**Task goal:**
Please find each line in the records below that contains the string "computer" and copy those lines out in full. Case counts.

Data on locating visible targets
-- Start --
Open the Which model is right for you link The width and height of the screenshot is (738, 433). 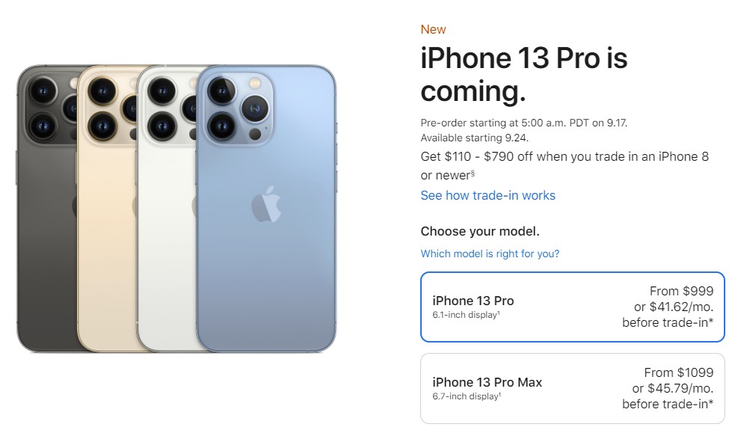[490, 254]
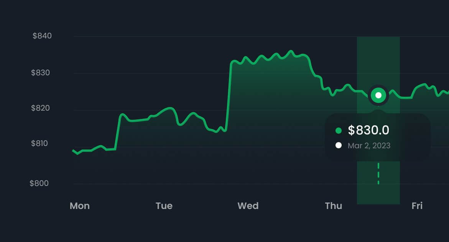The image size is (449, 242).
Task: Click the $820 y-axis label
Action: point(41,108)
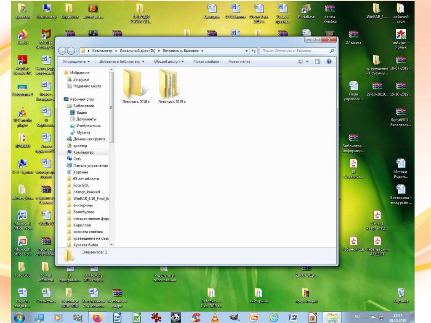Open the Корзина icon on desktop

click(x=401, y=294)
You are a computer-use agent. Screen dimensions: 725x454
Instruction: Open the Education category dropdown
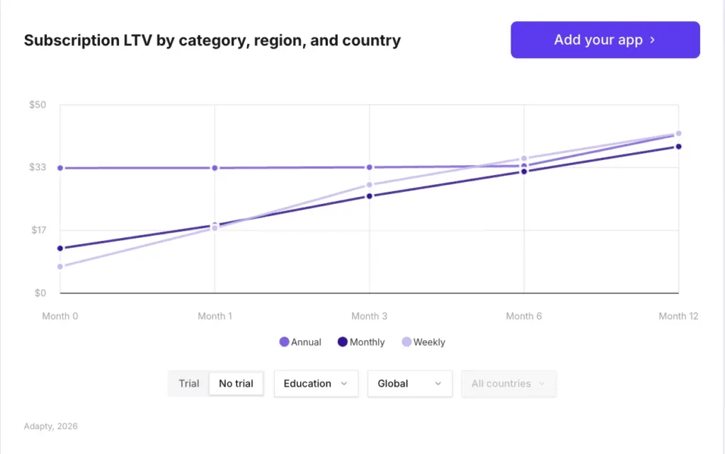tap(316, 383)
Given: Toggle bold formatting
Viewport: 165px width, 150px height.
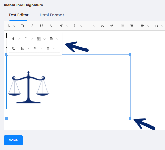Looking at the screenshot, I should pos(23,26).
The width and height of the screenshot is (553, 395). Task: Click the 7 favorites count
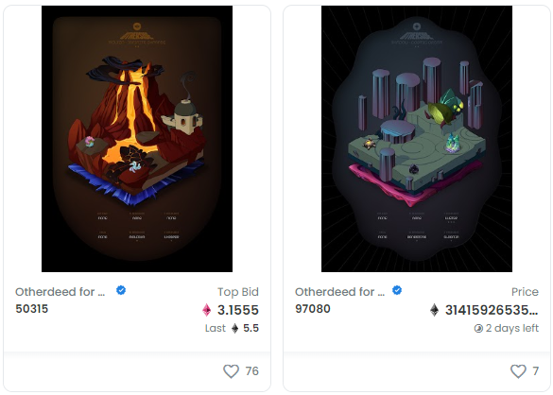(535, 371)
-- End --
-- Start --
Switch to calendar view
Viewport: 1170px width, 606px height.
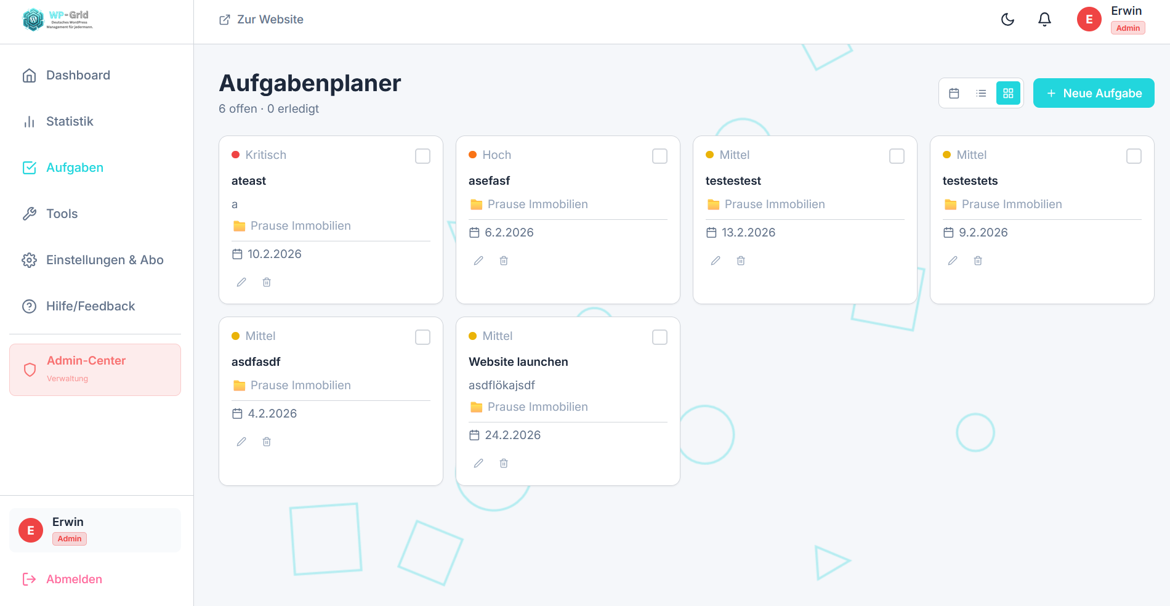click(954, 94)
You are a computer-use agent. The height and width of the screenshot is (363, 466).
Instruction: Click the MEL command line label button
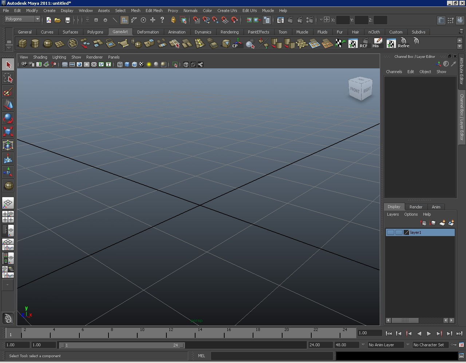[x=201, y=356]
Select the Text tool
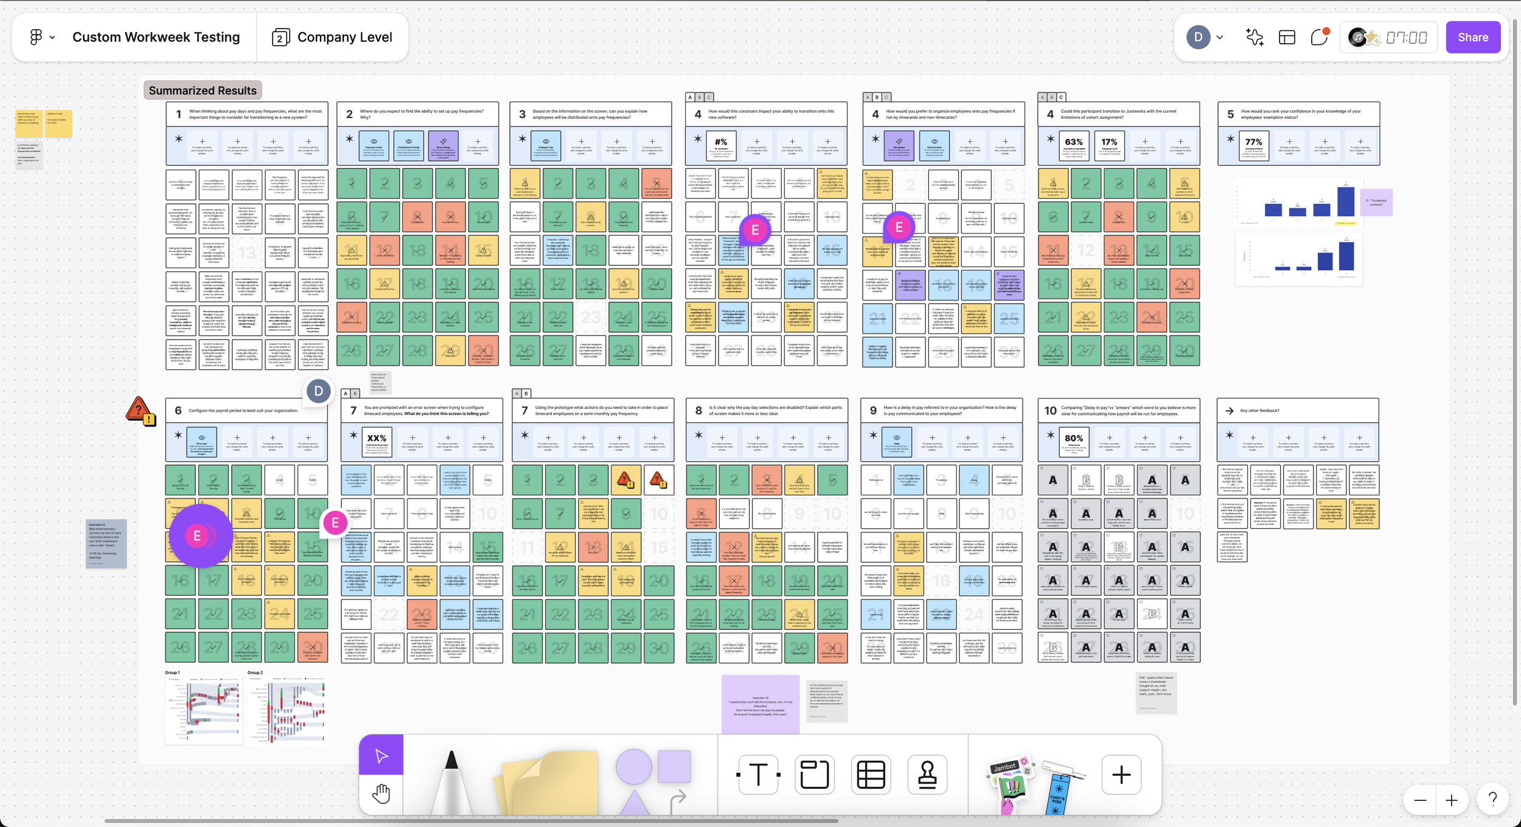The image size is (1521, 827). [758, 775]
-- End --
-- Start --
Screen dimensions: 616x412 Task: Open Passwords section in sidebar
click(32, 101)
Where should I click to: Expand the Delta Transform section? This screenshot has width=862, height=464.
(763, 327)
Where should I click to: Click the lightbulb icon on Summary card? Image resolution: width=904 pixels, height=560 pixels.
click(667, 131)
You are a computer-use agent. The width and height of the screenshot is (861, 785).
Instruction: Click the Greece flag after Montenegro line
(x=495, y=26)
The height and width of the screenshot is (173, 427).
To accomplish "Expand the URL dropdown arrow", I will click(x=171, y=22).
-- End --
**Solution for this exercise:**
You are a computer-use agent. Screen dimensions: 725x454
You are a computer-use agent. The height and width of the screenshot is (363, 466).
You are a computer-use agent. The width and height of the screenshot is (861, 785).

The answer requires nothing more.